This world still exists, but it's fast being superseded by e-commerce tools that free shippers to manage supply chain risk and efficiently serve customers instead of chasing down details and coping with mismanaged shipments.

Technology tools can facilitate each of the four key steps of the shipping process:

1. Planning and optimization.In this phase, shippers are concerned with locating ocean schedules to offer tenders that will lead to bookings. The goal is to gather pertinent cost and lane information from a variety of carriers to refine the tender process.

Some electronic tender management tools claim to seamlessly coordinate the tender process, simplifying the ability to gather and analyze multiple bids from multiple ocean carriers. These tools rank price quotes by trade lane and carrier, instantly providing shippers the cost impact of carrier selection decisions.

Want to learn about ocean schedules? Many platforms serving the ocean trade offer full, Web-based listings of ocean schedules from a variety of carriers.

With this information in hand, it's possible to book electronically. Some tools enable shippers to request booking confirmations, track carrier confirmations, and monitor bookings throughout the entire cycle in one step.
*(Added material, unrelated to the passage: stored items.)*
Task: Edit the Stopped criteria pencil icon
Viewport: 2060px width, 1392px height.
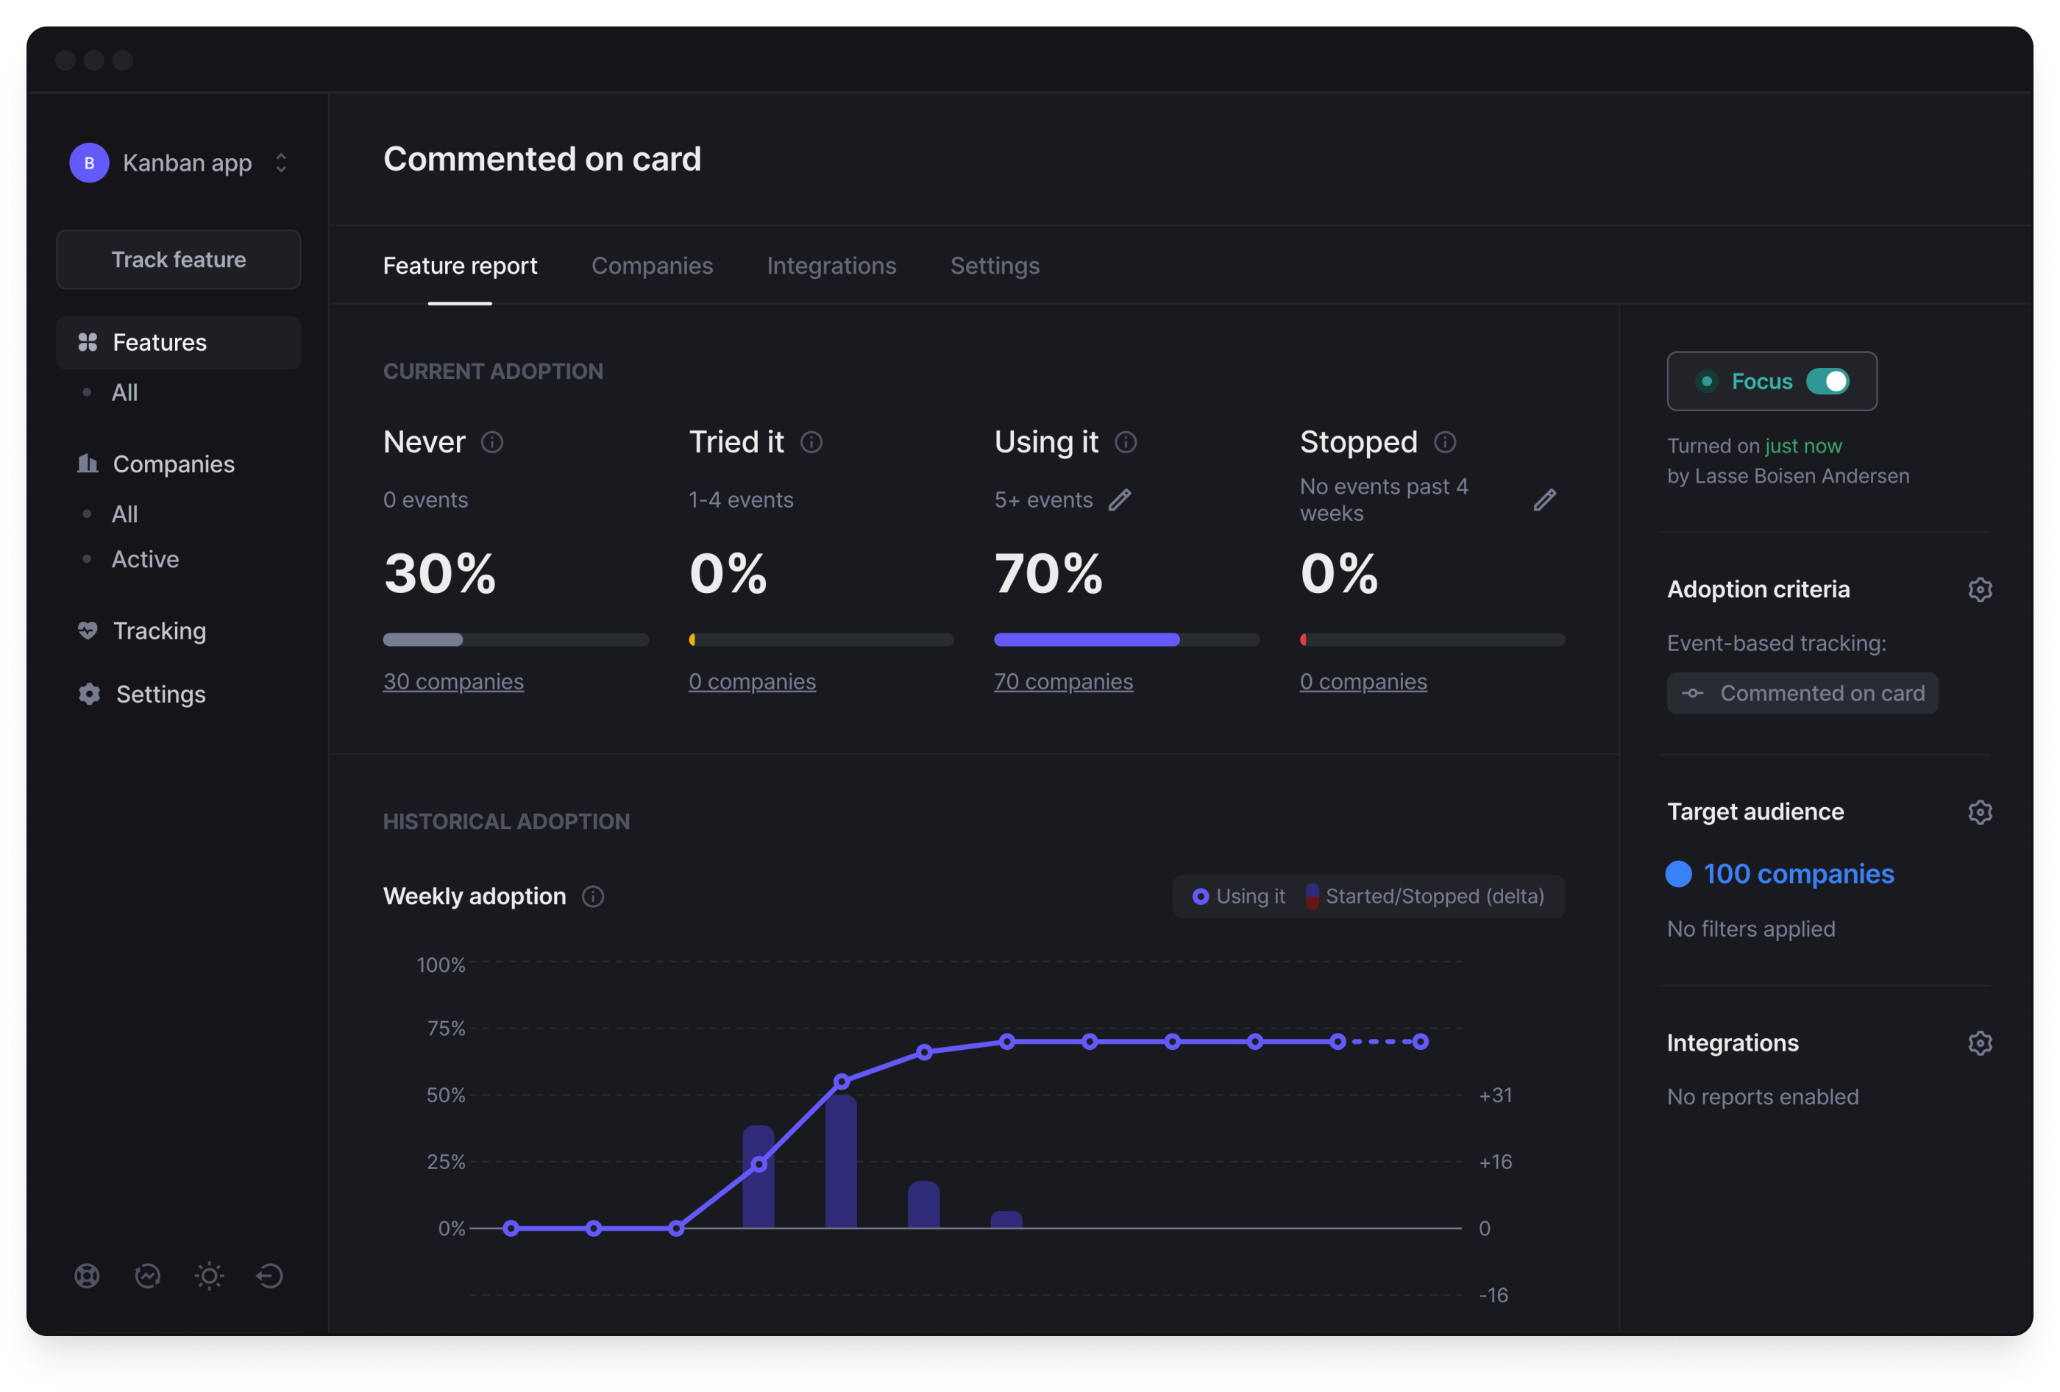Action: 1544,500
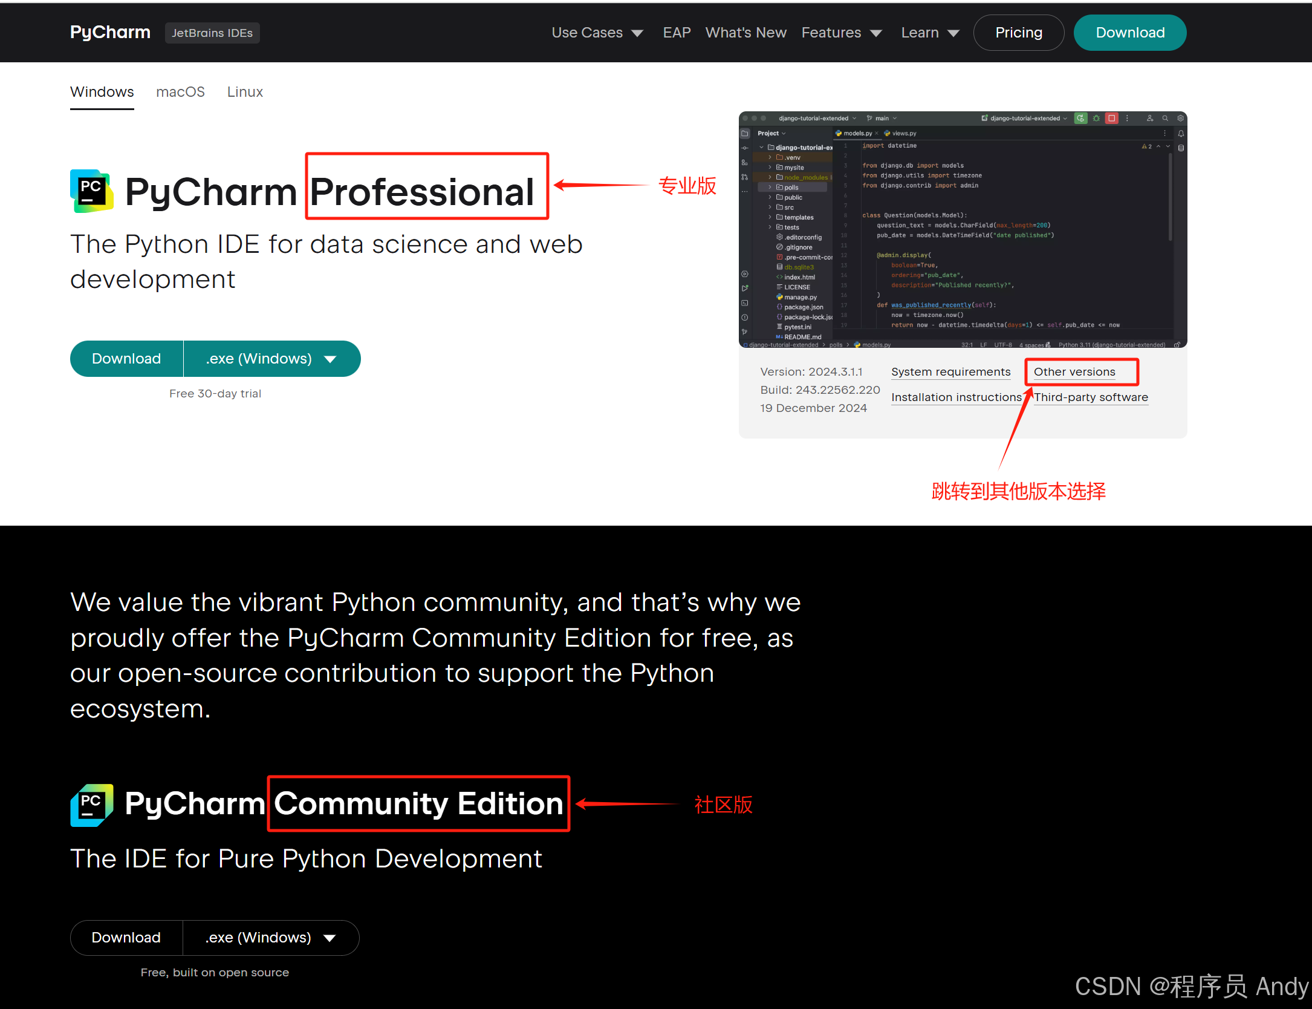Select the Windows platform tab
Viewport: 1312px width, 1009px height.
102,92
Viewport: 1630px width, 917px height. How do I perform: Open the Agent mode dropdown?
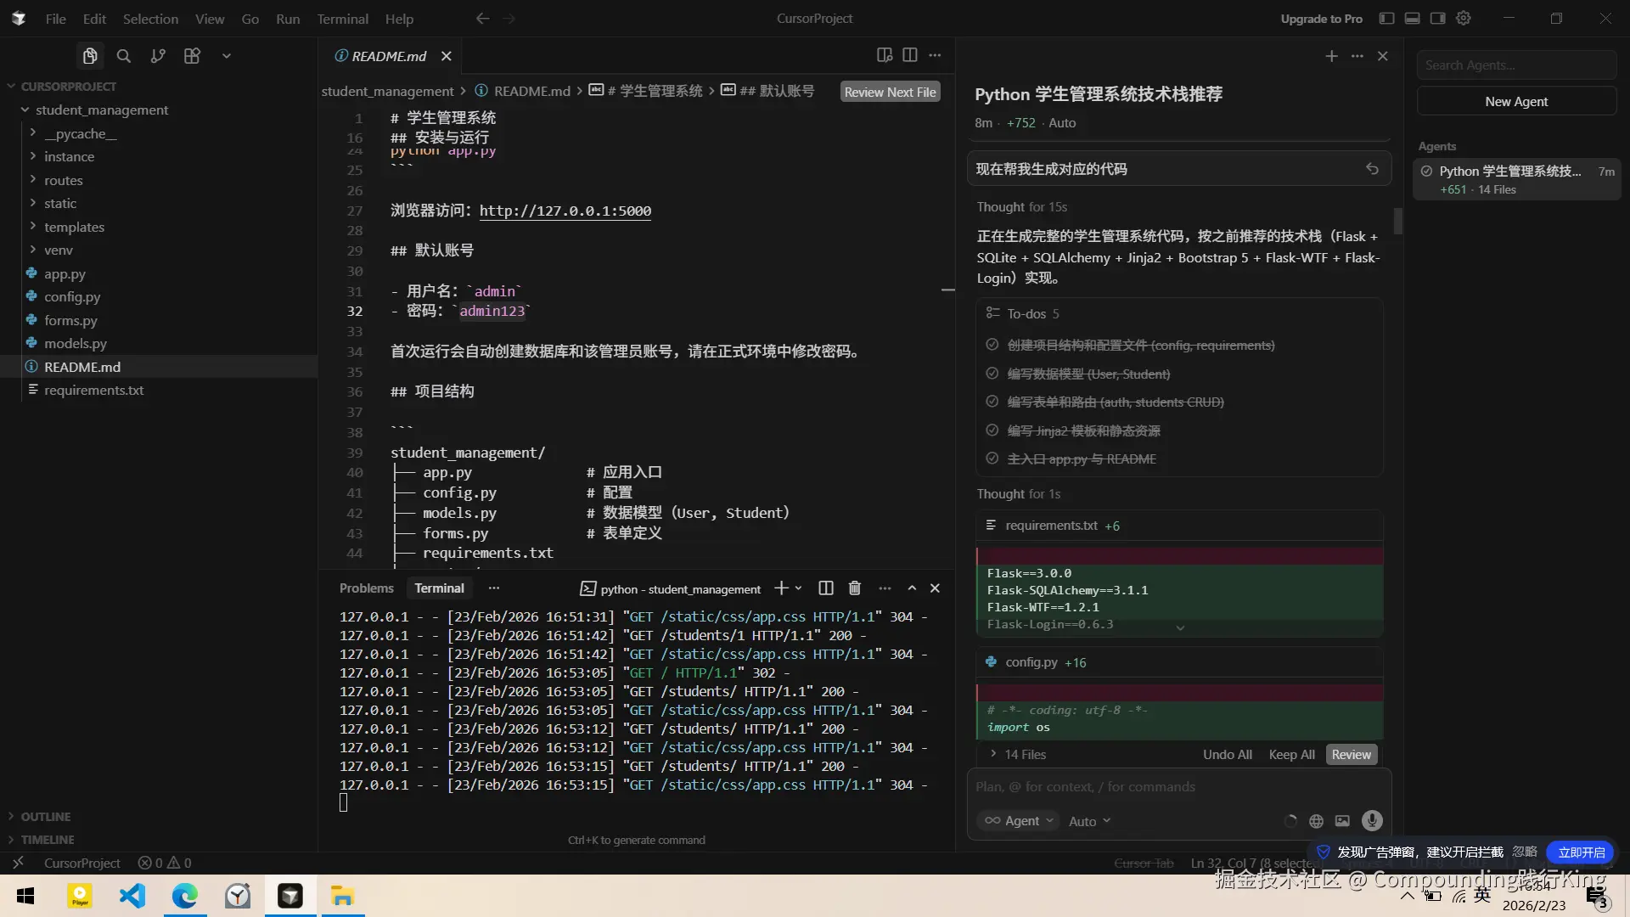click(x=1019, y=821)
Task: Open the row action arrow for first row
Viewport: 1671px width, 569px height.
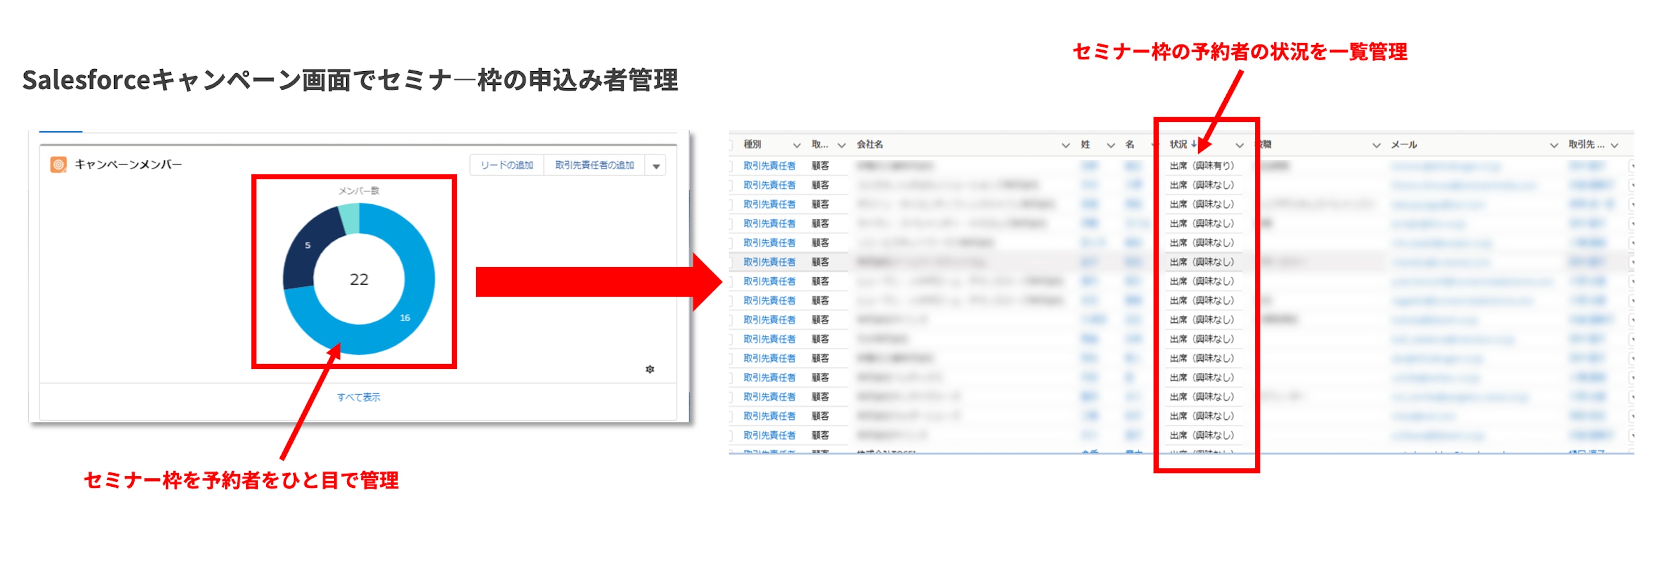Action: [x=1632, y=166]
2. Shipment execution. With electronic tools to handle functions such as shipping instructions, shippers can hold carriers accountable for documentation and ensure that instructions are accurate before a bill of lading is generated.

These tools support complex booking requirements and can automatically transfer shipping instructions into a bill of lading format for easy viewing. All parties to the shipment receive copies simultaneously.

Some e-commerce platforms serving the ocean container trade support a standardized process for viewing, editing, approving, printing, and archiving bills of lading. Users can print and share documentation with multiple third parties. As a result, shippers and forwarders receive their bills of lading faster and minimize container shipment delays.

3. Data visibility. No longer do shippers have to wait for the freight forwarder to relay information on a shipment by phone or fax. Shipment information is available electronically via the Web or desktop tools, in real-time or close to it.

Visibility applications, such as exception management, help shippers manage inbound and outbound ocean shipments. Shippers set alarms for shipment milestones - time to gate in, time to vessel load, time to gate out, and time to empty return - to quickly find and prioritize potential problem shipments.

Armed with this electronic data, shippers are able to follow up in time to recover, by redirecting stock from another location or shipment.

4. Reporting. In the past, developing quarterly reports and assessing carrier and freight forwarder performance was a major undertaking, involving collecting and manually analyzing data about all shipments.

Today's e-commerce tools automatically collect an online history that can be displayed with metrics and downloaded for analysis. To share data quickly and efficiently, the reports can be integrated into a shipper's workflow - one of the best ways to analyze and share information that would otherwise require hours to source and compile.

Shippers can join Web or desktop e-commerce platforms that eliminate the need to develop their own complex systems. But whatever channel they choose, they never again have to depend only on phone calls or faxes.